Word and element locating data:

○ ○ ○ ○

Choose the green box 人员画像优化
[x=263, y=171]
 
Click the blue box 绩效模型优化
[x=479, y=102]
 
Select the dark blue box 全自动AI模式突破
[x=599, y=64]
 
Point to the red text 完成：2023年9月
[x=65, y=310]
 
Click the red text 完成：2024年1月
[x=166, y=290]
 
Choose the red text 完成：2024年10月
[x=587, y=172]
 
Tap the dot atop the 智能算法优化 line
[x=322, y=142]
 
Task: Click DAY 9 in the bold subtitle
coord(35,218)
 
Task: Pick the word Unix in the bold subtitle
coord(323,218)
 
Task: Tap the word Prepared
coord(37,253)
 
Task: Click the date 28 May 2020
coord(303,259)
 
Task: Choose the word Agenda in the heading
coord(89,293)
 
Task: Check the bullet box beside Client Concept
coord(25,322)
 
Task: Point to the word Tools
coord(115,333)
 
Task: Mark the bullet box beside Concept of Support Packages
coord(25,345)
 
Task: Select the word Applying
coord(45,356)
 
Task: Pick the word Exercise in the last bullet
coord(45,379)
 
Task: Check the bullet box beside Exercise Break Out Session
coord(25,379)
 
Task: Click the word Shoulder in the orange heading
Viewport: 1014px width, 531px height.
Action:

○ ○ ○ ○

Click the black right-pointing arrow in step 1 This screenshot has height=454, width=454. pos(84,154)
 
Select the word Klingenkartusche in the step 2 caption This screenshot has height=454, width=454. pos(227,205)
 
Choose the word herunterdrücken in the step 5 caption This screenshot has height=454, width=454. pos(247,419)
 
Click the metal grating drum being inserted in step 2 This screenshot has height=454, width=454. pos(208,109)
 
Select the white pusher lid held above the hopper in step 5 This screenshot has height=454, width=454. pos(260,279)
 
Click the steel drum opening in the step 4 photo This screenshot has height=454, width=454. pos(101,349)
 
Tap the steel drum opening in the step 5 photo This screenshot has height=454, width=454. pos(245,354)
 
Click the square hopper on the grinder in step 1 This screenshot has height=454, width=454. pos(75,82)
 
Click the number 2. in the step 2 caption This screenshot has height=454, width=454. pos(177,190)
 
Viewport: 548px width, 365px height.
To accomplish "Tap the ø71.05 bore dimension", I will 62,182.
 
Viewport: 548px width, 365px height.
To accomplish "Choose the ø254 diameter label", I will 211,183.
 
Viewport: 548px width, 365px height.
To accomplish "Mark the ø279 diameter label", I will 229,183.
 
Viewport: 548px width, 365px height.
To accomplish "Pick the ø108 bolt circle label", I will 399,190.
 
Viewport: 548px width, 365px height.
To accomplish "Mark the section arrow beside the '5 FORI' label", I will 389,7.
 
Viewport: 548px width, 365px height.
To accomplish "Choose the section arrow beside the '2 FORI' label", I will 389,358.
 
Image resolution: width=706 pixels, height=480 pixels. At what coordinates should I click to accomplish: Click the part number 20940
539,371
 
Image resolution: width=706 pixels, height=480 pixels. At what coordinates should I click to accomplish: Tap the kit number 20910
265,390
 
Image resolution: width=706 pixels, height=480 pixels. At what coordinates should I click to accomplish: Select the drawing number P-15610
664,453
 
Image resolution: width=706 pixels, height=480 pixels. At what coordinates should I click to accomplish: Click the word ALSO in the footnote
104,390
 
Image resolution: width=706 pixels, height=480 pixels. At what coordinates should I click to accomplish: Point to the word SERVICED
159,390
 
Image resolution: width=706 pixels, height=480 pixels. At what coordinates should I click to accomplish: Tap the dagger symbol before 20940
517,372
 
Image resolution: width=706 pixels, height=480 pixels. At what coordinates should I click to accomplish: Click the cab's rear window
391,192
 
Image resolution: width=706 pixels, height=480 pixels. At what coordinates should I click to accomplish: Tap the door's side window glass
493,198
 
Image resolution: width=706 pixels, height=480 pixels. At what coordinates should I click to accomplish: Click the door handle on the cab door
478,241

○ ○ ○ ○

Task to carry out: Reproduce the lines of the data verbatim, beginning at the line that contains "Choose the green box 人员画像优化" and stopping after the line that contains "coord(25,379)".

Final result:
Choose the green box 人员画像优化
[x=263, y=171]
 
Click the blue box 绩效模型优化
[x=479, y=102]
 
Select the dark blue box 全自动AI模式突破
[x=599, y=64]
 
Point to the red text 完成：2023年9月
[x=65, y=310]
 
Click the red text 完成：2024年1月
[x=166, y=290]
 
Choose the red text 完成：2024年10月
[x=587, y=172]
 
Tap the dot atop the 智能算法优化 line
[x=322, y=142]
 
Task: Click DAY 9 in the bold subtitle
coord(35,218)
 
Task: Pick the word Unix in the bold subtitle
coord(323,218)
 
Task: Tap the word Prepared
coord(37,253)
 
Task: Click the date 28 May 2020
coord(303,259)
 
Task: Choose the word Agenda in the heading
coord(89,293)
 
Task: Check the bullet box beside Client Concept
coord(25,322)
 
Task: Point to the word Tools
coord(115,333)
 
Task: Mark the bullet box beside Concept of Support Packages
coord(25,345)
 
Task: Select the word Applying
coord(45,356)
 
Task: Pick the word Exercise in the last bullet
coord(45,379)
 
Task: Check the bullet box beside Exercise Break Out Session
coord(25,379)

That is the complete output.